The issue, usually, was with storage, not calculation. A clock is calculating time. It’s adding a second to the time on a set cycle. Time + 1, wait, Time + 1, wait, Time + 1, wait… And in calculation, there wasn’t often a Y2K bug. The real Y2K bug was when something would take that timestamp and write it to a file or database, and then it would read it back out. The program would take “06:32:15 AM 4/9/2000” and write it to the file, storing only the “00” of the year. Then later, minutes, hours, maybe even months later, the program would read the file, take the “00” and process it, using a hard-coded “19” to append to the front and come up with “06:32:15 AM 4/9/1900”, which might then play havoc with a bunch of other functions, like maybe one that asks “How overdue is this item?” If the date had been initiated properly, maybe it’s only a few days old, but with the bug it’s over 100 years past due.

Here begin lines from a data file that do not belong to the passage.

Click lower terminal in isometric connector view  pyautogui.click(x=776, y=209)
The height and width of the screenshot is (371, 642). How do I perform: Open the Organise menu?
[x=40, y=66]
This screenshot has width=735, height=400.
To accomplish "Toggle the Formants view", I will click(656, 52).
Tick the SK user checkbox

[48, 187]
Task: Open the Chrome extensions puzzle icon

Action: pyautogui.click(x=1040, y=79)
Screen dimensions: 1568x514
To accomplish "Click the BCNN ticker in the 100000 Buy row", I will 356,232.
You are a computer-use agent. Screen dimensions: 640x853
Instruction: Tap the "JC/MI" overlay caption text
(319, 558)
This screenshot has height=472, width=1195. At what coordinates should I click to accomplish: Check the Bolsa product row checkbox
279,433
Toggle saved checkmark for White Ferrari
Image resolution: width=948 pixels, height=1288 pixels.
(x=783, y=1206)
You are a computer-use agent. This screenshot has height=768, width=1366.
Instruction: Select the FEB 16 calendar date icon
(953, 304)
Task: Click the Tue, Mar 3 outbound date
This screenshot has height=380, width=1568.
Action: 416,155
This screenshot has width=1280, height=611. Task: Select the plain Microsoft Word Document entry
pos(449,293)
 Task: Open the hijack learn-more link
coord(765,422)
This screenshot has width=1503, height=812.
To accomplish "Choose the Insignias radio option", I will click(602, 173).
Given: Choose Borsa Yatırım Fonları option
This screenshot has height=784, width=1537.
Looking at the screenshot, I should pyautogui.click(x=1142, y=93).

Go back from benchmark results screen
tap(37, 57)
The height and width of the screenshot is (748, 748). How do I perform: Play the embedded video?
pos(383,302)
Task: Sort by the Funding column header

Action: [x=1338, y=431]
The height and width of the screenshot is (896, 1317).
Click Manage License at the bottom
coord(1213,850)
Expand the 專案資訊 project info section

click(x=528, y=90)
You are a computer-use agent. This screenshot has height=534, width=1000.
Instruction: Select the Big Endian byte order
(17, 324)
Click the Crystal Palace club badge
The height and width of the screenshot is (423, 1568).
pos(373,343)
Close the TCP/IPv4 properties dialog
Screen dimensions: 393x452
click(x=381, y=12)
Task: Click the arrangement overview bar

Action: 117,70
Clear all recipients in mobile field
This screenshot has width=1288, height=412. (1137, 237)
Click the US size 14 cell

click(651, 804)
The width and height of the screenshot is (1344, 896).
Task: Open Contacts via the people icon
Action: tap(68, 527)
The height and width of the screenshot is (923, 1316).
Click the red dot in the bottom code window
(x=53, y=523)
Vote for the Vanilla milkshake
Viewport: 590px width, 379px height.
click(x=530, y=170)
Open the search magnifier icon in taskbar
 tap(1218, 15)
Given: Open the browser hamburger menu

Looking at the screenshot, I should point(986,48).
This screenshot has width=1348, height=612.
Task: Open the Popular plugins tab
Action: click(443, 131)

But, we (people in the tech industry) knew this might happen. The people who wrote some of these “bad” programs in the 70s, 80s, and 90s, understood the issue, but in many cases they just figured “This software will be replaced before then, and surely those programmers will fix it.” But the software “works” so it’s never in the budget to replace it, a decade goes by and suddenly a decision made many years before becomes a problem as 2000 approaches.
It was also in the hardware, the firmware on that hardware. A machine could run just fine across the 1999-to-2000 line, because that’s calculation, but if it was shut down for any reason, or lost power, the bootstrapping methods in the BIOS of the computer might come back up in 1900, which would mess up every program that relied on the “system time”.
But all this is just to say that we saw the problem coming, and if we did nothing, then it would have been bad. We didn’t do “nothing” though. Companies spent a lot of time and money fixing it. From my personal experience, the rollover to Y2K was spent in an office on a conference call, watching systems roll over to the year 2000, then running diagnostic tests to assure that the write-to-file-then-read-from-file type problems had been resolved. Which they had been. Due to all the time and effort put in.
From outside the tech industry, though, it might seem like Y2K was “no big deal”. The world didn’t explode. Economies didn’t collapse. Everything just kept working, just like it had the day before. And unfortunately this leads to people talking about the “Y2K hype” and feeling like it was some kind of hoax and we would have been fine.
We wouldn’t have.
Here we are, twenty years past Y2K, and the US was faced with another problem. We saw it coming. We’ve had outbreaks of other illnesses before, and we responded to them. And here is this new virus, novel as they say, in China, and people are getting sick and it seems to spread pretty quickly.
I think back to Y2K and try to imagine what it would have been like if we hadn’t done any of the work, if we hadn’t spent any of the money. What if Y2K came and we hadn’t been ready. What if, one by one, computer systems failed – or worse, they worked properly incorrectly, happily proceeding like 1900 was the correct year to be using in their processing. What if banks had collapsed. What if planes had fallen out of the sky.
Now it’s 2020, a full three years into the current presidency, one which has named the media and experts as enemies of the people. And because of all the times I’ve thought about what might have happened if our response to the oncoming Y2K had been nothing, I haven’t been surprised by what has happened since this administration’s response to COVID-19 has been to do nothing. And yet, even as we stand in the midst of more spikes and sickness and death, there are people saying it’s a hoax, that it’s hype.
With Y2K, I think one of the main reasons that we had so much investment into beating it was that a clear case was made that the bug would affect banks. Money would fail if we didn’t fix the problem. Stories about traffic lights or medical equipment failing and people being hurt didn’t move the needle. But telling the bankers that their banks would fail, that the stock market would fail, that all digital records would fail… that motivated getting it fixed. But with COVID-19, it was always painted as human cost. “People will die,” they said. And those with money didn’t care. Their money was safe. Even when the stock market faltered, they told themselves that the illness would pass, people would die, and then we’d move on. Just keep your money invested, it will recover. You’ll get it back.
You can hear them beating that drum. We have to get back to work. Kids need to get back to school (so that parents can work). We need the economy to get back on track. We need to recover the value that was lost.
The lives that are lost mean nothing to them.